Saints coach Sean Payton, a member of the competition committee, has proposed using a small group of people in the NFL command center to reach replay decisions. In November, retired CFL officiating chief Glen Johnson said it took nearly two full seasons to align the CFL’s pass interference replay standard with reality.

Best guess of what’s next: There will be a way to fix obvious pass interference mistakes in 2020, but the entire process could be different than in 2019 or could even be ceded to a sky judge.
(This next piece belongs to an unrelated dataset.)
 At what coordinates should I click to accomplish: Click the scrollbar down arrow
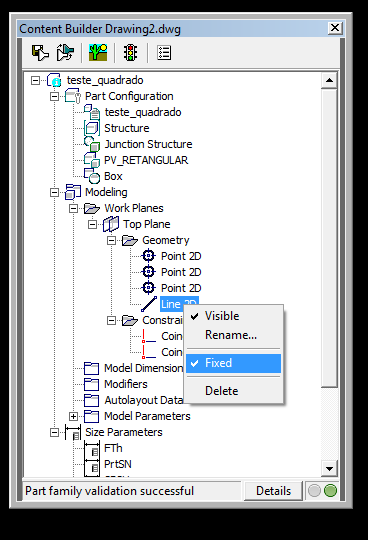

The 2019 season has illustrated an unfortunate fact of life for NFL officials: Months of controversy and outrage can be traced to a handful of plays. Parry estimated that total to be about 50 obvious, glaring and big-time misses, a sliver of the 32,640 total offensive snaps taken this season. As the league contemplates and then executes an officiating reorganization, Parry hopes it will keep in mind the relative accuracy it already enjoys.

“No one is saying those are acceptable calls,” Parry said. “They’re big-time misses and there is no excuse. They’re terrible. But sometimes it’s important to have a little perspective. If there are 50 of those over the course of the season, that means there are [more than 32,000] plays where the calls were correct.

“Do I think officiating is at the level it should be? No. Does it need to improve? Yes. But at the end of the day, that’s a pretty good number of plays where they got it right. I think it would help everyone to know and understand that.”